I’ve avoided therapy for most of my life because the whole concept seemed like a crock of shit. Still, I’ve gone on occasion over the past sixteen years. Many of those visits were part of different drug treatment programs. You have to go every day and act like you’re making breakthroughs, but really, you’re just thinking how many more times do I have to lie to this homegirl wearing all Talbots errything before she recommends my release. It’s never made a difference because I had no interest in sorting through my sordid past. Processing and transcending and letting go takes time and effort. Not only did that seem painful and unnecessary, I also believed that I had earned the right to harbor all of my rage and depression. They were my souvenirs for surviving, and I fucking love souvenirs. (A big shout out to my Disney lapel pin collection. You guys keep my lanyards looking fly.)

The only gift Harv wanted for our anniversary last fall was for me to find a therapist I liked and start going on a regular basis. At some point in 2013, I moved into Rock Bottom, and he could see that I had no interest in leaving. Actually, I was getting settled and quite comfortable in my new little hole, and every time I left and came back, it just felt like home.

The request came at a bad time because I had already ordered a Full Dozen Strawberry Medley from Shari’s Berries as an anniversary gift for Harv. Highly perishable items are extremely tricky to return…if you can return them at all. I said I would “think about it” which is basically a “no” in adult code language. He didn’t pressure me nor did he bring it up again.

A few nights later, I had a hankering for something delicious and ate seven of the nine remaining Berries. I am surprised by my own selfishness from time to time. This was one of those times. Shari, why you gotta make your products so delectable? It didn’t seem right to order another dozen, and I thought about blaming Cal but decided against it. I felt horrible and guilty so I told Harv that I would start going to therapy. I don’t know. It made sense at the time.

My advice to you would be to think carefully before putting someone else’s food into your mouth.

I am trying something new this go-round: Eye Movement Desensitization and Reprocessing. EMDR for short. It sounds kind of creepy. Maybe it is creepy but it can’t possibly be worse than everything that I have ever done to myself because I, on a deep level and in a non-transient way, dislike myself.
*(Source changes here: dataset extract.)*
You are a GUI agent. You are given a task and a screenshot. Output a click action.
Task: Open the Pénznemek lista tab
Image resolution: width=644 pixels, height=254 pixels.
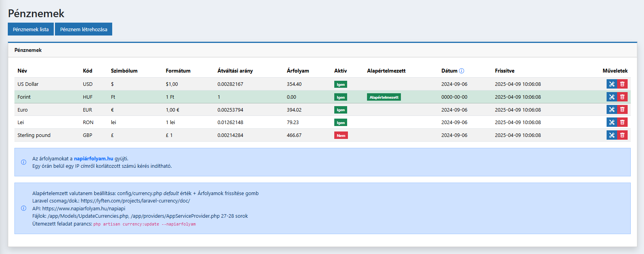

EMDR is supposedly effective for people who have experienced severe trauma that remains unprocessed. It goes directly against the coping mechanisms I have become so good at- denial, dissociative amnesia, detachment. In each session, I recall traumatic and distressing experiences, and as I allow the memory to fully unfold, I am taken through a series of sensory exercises.

I can’t describe it more than that. I don’t have the right words and it sort of makes me sick to think about it. Poet Nayyirah Waheed’s words on love now cross my mind each time I walk through my therapist’s doors:

“like everything I’ve ever lost come back to me.”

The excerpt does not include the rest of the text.